Na província, o Consórcio Mais Integridade relatou ainda o desaparecimento de urnas. A denúncia não foi confirmada até agora.
Por outro lado, alguns partidos da oposição e observadores eleitorais denunciaram a circulação, na província, de cópias de cadernos eleitorais, que supostamente seriam usados pela FRELIMO para recolher cartões de eleitores.
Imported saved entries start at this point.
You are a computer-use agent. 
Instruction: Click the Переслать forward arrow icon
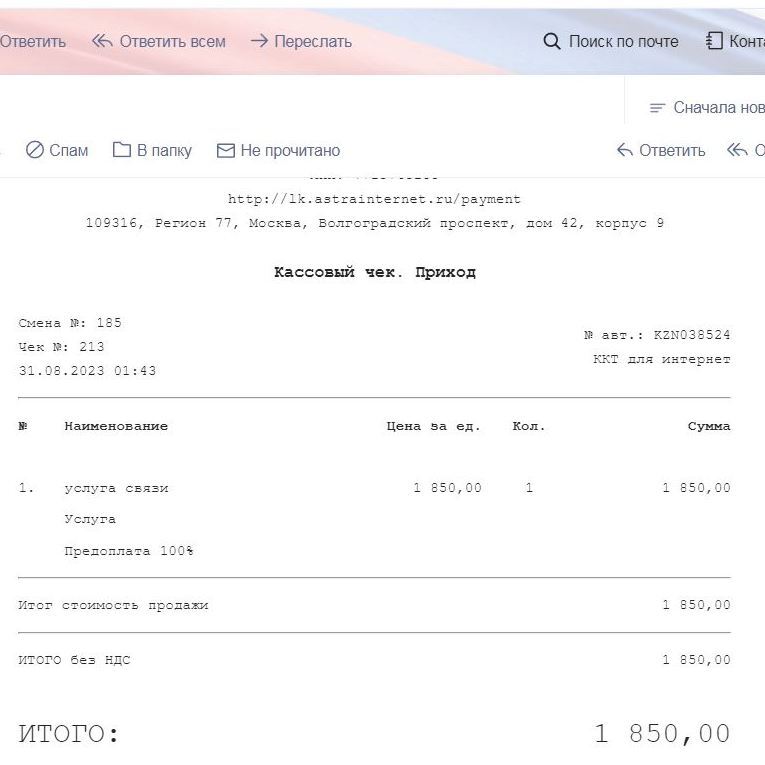[259, 41]
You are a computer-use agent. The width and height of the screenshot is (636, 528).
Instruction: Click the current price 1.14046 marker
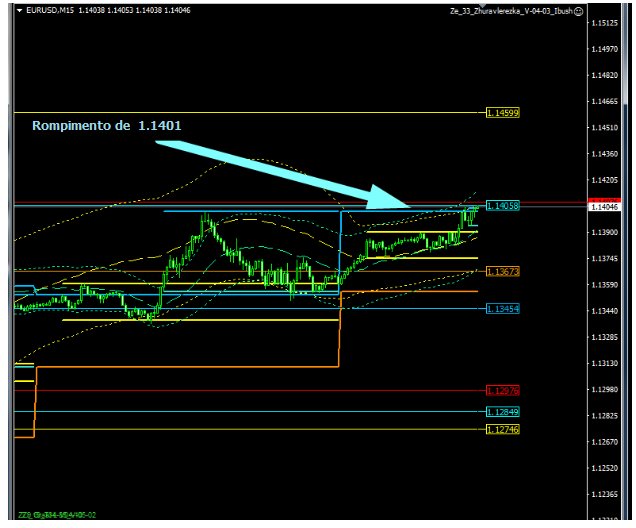pyautogui.click(x=607, y=207)
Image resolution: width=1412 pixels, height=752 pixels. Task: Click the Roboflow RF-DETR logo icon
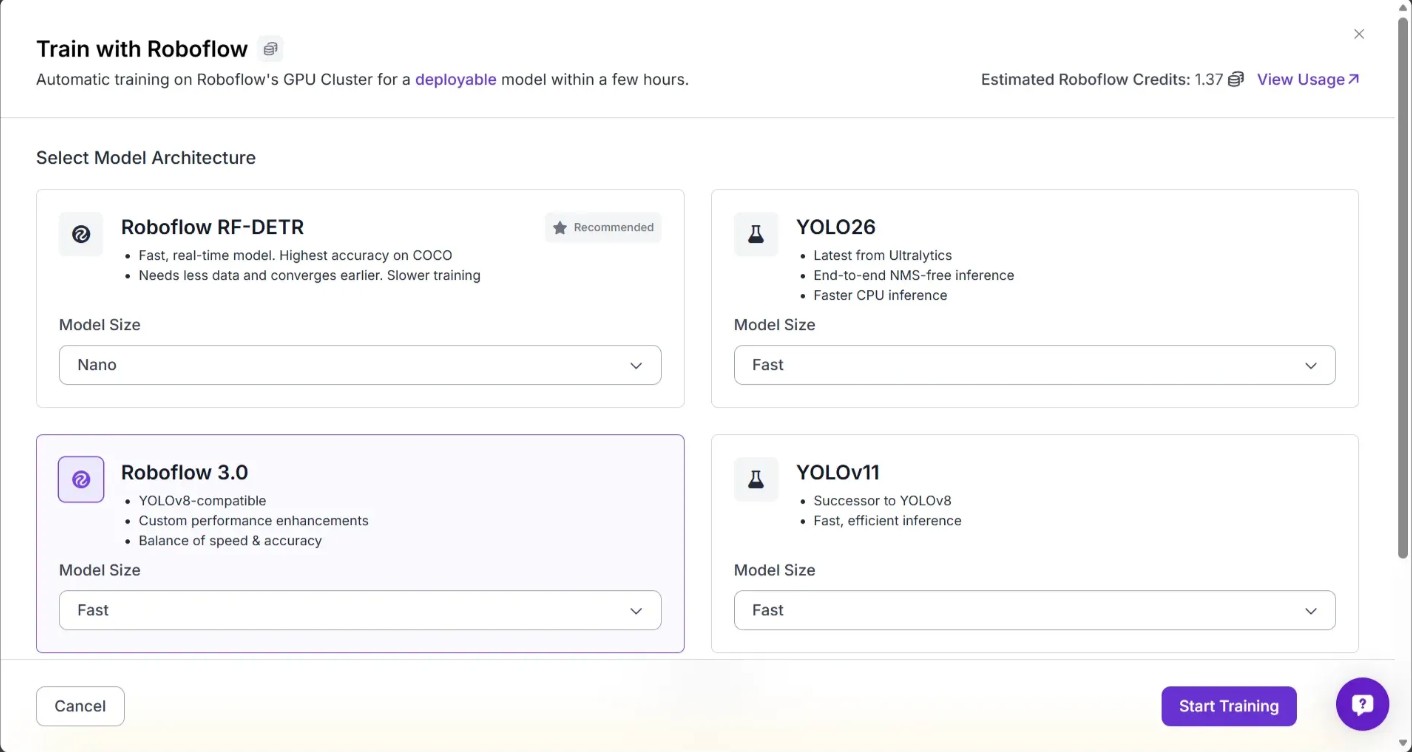point(81,234)
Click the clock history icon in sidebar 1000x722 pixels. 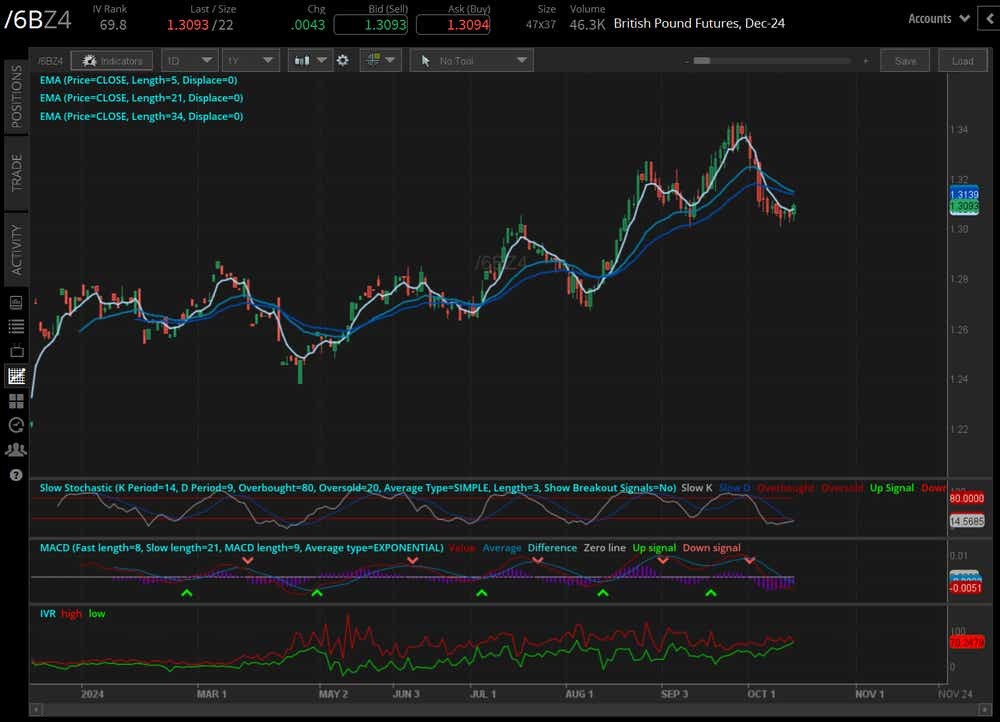point(16,425)
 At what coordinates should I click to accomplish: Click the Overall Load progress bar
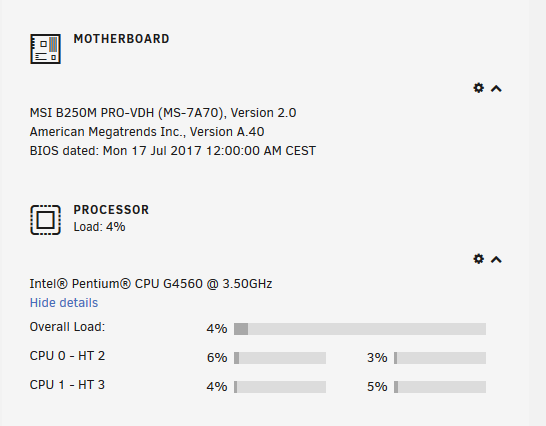(360, 329)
Mas Leonardo Bila, diretor do STAE, explicou à DW que a disponibilização dos cadernos aos partidos concorrentes está prevista na lei.
Nestas eleições, um dos episódios que mais tem chamado à atenção, nas redes sociais, é um vídeo onde se podem ver apoiantes da FRELIMO a calcar t-shirts do MDM. Um dos homens presentes no vídeo afirma que "só vai permanecer e reinar a FRELIMO em Homoíne", um dos distritos da província.
A Comissão Nacional de Eleições afirmou que este episódio é "um ilícito eleitoral que tem de ser punido".
Eleitores-fantasma
Os relatos de ilícitos eleitorais e violência chegam também de outros pontos no país.
Na cidade de Nacala-Porto, por exemplo, o Centro de Integridade Pública documentou "violentos confrontos entre simpatizantes da FRELIMO e da RENAMO". Registou ainda "pequenos confrontos" no mercado central de Mandlakazi, em Gaza, e "escaramuças" na cidade de Chókwè e em Maputo.
Sobre alegada fraude eleitoral e eventuais eleitores-fantasma, o Boletim das Eleições do CIP denuncia que a FRELIMO duplicou algumas mesas de voto, onde os seus membros terão sido registados primeiro.
Esta ação teria como objetivo permitir que "milhares de pessoas votem duas vezes, isto é, enchimento de urnas em grande escala através da criação de mesas de voto falsas".
Além disso, segundo o CIP, a "oposição vai jogar num campo inclinado na Matola" devido a "funcionários públicos e membros da FRELIMO" como presidentes de mesas de votos.
Para combater a fraude, o fenómeno "Votou, sentou!" ganha força nas redes sociais. Aoposição apela a que os eleitores não saiam de perto das assembleias de voto, para fiscalizar e controlar o processo e os movimentos durante a contagem de votos.
A CNE já se manifestou, pedindo à população que "vote e volte" para casa.